#### Task instructions:
The entries are given below. Output each one unchanged.

Dataset entries

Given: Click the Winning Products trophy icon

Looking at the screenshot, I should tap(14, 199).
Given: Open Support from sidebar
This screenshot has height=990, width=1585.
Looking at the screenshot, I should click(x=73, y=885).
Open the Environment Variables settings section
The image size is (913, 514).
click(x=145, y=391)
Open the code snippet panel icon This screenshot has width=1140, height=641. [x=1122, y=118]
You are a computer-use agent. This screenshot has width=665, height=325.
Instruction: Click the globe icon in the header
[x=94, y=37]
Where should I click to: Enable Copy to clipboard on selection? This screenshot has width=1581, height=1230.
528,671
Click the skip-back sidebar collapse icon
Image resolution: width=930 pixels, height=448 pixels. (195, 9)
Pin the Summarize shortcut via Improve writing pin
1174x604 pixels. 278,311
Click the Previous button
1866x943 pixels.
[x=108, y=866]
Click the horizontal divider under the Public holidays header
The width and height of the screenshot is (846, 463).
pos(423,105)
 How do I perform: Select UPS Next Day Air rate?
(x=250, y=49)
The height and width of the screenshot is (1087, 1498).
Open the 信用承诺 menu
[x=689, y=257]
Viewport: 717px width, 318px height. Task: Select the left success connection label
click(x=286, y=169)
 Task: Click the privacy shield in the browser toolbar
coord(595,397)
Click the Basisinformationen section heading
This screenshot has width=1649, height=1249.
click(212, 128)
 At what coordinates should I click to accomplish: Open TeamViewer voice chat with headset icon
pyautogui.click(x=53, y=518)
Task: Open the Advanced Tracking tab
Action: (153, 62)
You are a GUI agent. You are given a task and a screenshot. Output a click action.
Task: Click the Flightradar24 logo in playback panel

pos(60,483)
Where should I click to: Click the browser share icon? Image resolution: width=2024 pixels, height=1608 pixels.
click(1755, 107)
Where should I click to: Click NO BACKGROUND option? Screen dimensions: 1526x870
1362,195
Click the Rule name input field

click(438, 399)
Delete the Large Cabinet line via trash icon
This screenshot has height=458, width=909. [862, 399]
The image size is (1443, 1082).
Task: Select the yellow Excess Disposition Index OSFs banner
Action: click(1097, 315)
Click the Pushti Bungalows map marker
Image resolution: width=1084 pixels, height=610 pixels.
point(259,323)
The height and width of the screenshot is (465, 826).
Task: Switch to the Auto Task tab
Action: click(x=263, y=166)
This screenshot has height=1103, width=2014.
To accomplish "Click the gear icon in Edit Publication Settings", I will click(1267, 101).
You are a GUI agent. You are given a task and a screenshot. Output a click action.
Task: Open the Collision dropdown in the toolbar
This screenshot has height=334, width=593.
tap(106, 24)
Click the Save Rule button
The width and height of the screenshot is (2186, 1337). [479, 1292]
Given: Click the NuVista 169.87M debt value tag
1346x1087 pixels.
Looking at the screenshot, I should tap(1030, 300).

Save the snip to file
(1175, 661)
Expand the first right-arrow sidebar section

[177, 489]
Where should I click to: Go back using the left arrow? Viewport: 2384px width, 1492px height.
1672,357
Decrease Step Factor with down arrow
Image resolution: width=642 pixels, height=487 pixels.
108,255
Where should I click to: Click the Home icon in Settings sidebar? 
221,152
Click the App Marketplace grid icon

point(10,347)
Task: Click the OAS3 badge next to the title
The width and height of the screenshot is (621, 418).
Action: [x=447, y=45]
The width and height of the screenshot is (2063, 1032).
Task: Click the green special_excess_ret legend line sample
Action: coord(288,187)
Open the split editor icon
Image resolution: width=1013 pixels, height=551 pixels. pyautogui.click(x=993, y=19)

#### Response area:
Given: Click the Winning Products trophy icon

Looking at the screenshot, I should tap(14, 199).
Given: Open Support from sidebar
This screenshot has height=990, width=1585.
Looking at the screenshot, I should click(x=73, y=885).
Open the Environment Variables settings section
The image size is (913, 514).
click(x=145, y=391)
Open the code snippet panel icon This screenshot has width=1140, height=641. [x=1122, y=118]
You are a computer-use agent. This screenshot has width=665, height=325.
Instruction: Click the globe icon in the header
[x=94, y=37]
Where should I click to: Enable Copy to clipboard on selection? This screenshot has width=1581, height=1230.
528,671
Click the skip-back sidebar collapse icon
Image resolution: width=930 pixels, height=448 pixels. (195, 9)
Pin the Summarize shortcut via Improve writing pin
1174x604 pixels. 278,311
Click the Previous button
1866x943 pixels.
[x=108, y=866]
Click the horizontal divider under the Public holidays header
The width and height of the screenshot is (846, 463).
pos(423,105)
 How do I perform: Select UPS Next Day Air rate?
(x=250, y=49)
The height and width of the screenshot is (1087, 1498).
Open the 信用承诺 menu
[x=689, y=257]
Viewport: 717px width, 318px height. Task: Select the left success connection label
click(x=286, y=169)
 Task: Click the privacy shield in the browser toolbar
coord(595,397)
Click the Basisinformationen section heading
This screenshot has width=1649, height=1249.
click(212, 128)
 At what coordinates should I click to accomplish: Open TeamViewer voice chat with headset icon
pyautogui.click(x=53, y=518)
Task: Open the Advanced Tracking tab
Action: (153, 62)
You are a GUI agent. You are given a task and a screenshot. Output a click action.
Task: Click the Flightradar24 logo in playback panel

pos(60,483)
Where should I click to: Click the browser share icon? Image resolution: width=2024 pixels, height=1608 pixels.
click(1755, 107)
Where should I click to: Click NO BACKGROUND option? Screen dimensions: 1526x870
1362,195
Click the Rule name input field

click(438, 399)
Delete the Large Cabinet line via trash icon
This screenshot has height=458, width=909. [862, 399]
The image size is (1443, 1082).
Task: Select the yellow Excess Disposition Index OSFs banner
Action: click(1097, 315)
Click the Pushti Bungalows map marker
Image resolution: width=1084 pixels, height=610 pixels.
point(259,323)
The height and width of the screenshot is (465, 826).
Task: Switch to the Auto Task tab
Action: click(x=263, y=166)
This screenshot has height=1103, width=2014.
To accomplish "Click the gear icon in Edit Publication Settings", I will click(1267, 101).
You are a GUI agent. You are given a task and a screenshot. Output a click action.
Task: Open the Collision dropdown in the toolbar
This screenshot has height=334, width=593.
tap(106, 24)
Click the Save Rule button
The width and height of the screenshot is (2186, 1337). [479, 1292]
Given: Click the NuVista 169.87M debt value tag
1346x1087 pixels.
Looking at the screenshot, I should tap(1030, 300).

Save the snip to file
(1175, 661)
Expand the first right-arrow sidebar section

[177, 489]
Where should I click to: Go back using the left arrow? Viewport: 2384px width, 1492px height.
1672,357
Decrease Step Factor with down arrow
Image resolution: width=642 pixels, height=487 pixels.
108,255
Where should I click to: Click the Home icon in Settings sidebar? 
221,152
Click the App Marketplace grid icon

point(10,347)
Task: Click the OAS3 badge next to the title
The width and height of the screenshot is (621, 418).
Action: [x=447, y=45]
The width and height of the screenshot is (2063, 1032).
Task: Click the green special_excess_ret legend line sample
Action: coord(288,187)
Open the split editor icon
Image resolution: width=1013 pixels, height=551 pixels. pyautogui.click(x=993, y=19)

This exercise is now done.